__WHAT TO PRODUCE__
Starting at the line with "The height and width of the screenshot is (226, 500).", retype every remaining line of the records exactly. Do not include pictures.

(Stored entries)
-- Opening Marker --

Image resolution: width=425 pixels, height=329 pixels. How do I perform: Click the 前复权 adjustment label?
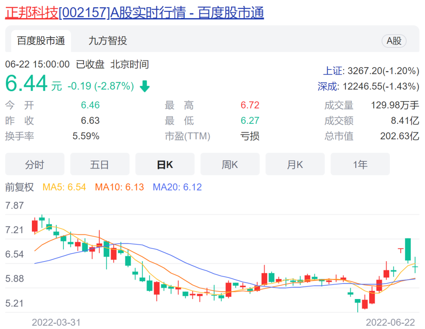20,187
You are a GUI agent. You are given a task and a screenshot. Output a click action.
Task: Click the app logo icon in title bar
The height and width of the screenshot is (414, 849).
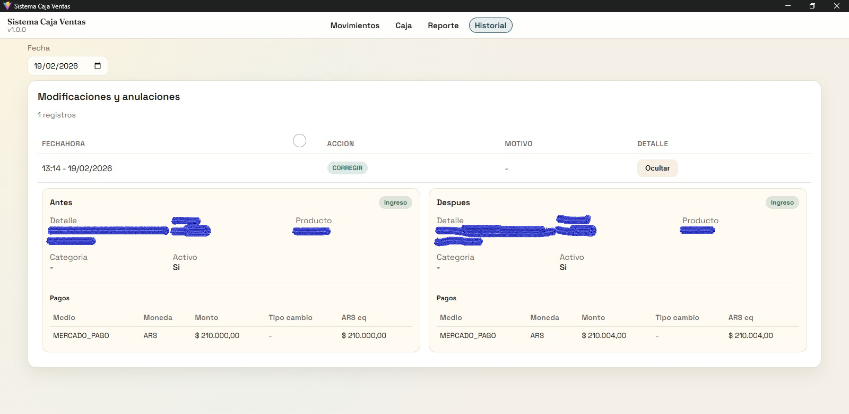point(7,6)
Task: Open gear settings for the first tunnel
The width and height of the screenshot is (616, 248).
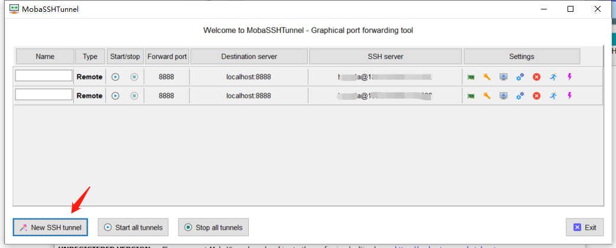Action: coord(520,77)

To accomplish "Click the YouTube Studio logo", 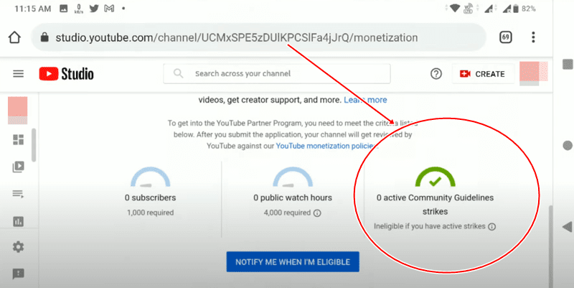I will [x=66, y=74].
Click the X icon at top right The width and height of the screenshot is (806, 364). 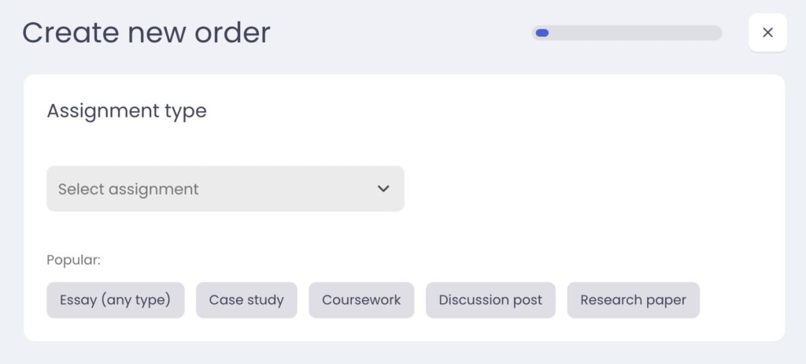767,32
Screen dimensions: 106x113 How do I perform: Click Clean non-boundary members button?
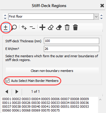click(x=52, y=71)
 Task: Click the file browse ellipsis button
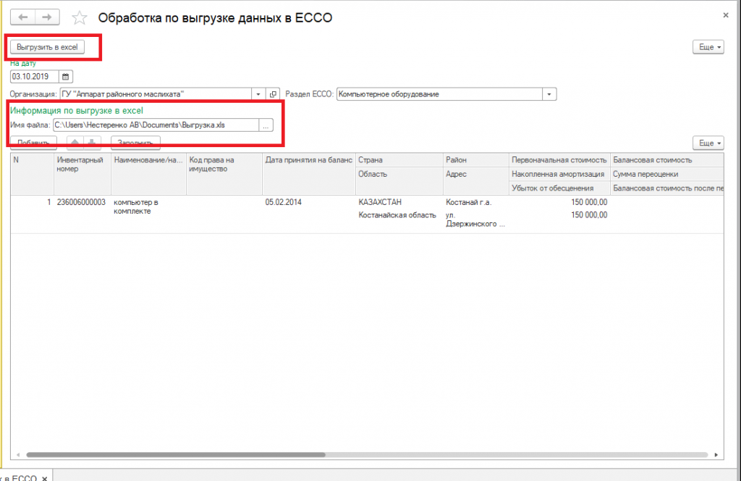point(266,125)
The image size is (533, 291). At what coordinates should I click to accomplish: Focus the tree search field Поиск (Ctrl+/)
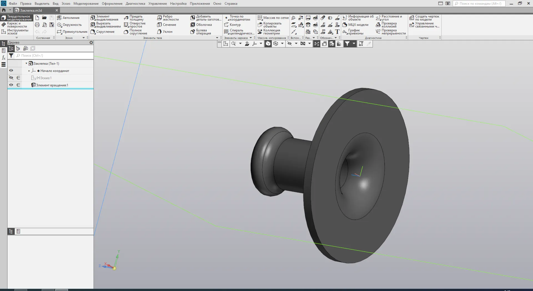point(54,56)
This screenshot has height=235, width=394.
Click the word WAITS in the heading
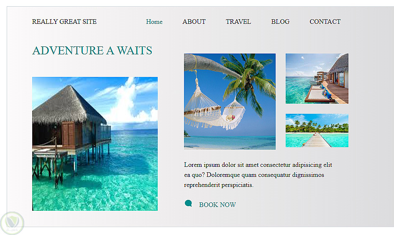pos(134,51)
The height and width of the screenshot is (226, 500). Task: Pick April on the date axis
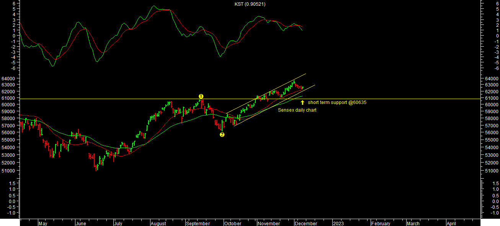click(451, 224)
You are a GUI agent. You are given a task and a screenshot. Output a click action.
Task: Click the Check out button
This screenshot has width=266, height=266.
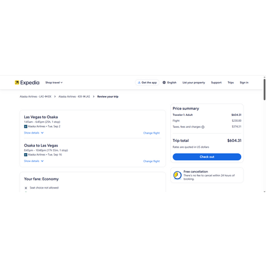pyautogui.click(x=207, y=157)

-- Closing Marker --

__SOLUTION BELOW__
The height and width of the screenshot is (226, 500). Task: Pick April on the date axis
click(451, 224)
You are a GUI agent. You are given a task and a screenshot. Output a click action.
Task: Click the Check out button
This screenshot has width=266, height=266.
pyautogui.click(x=207, y=157)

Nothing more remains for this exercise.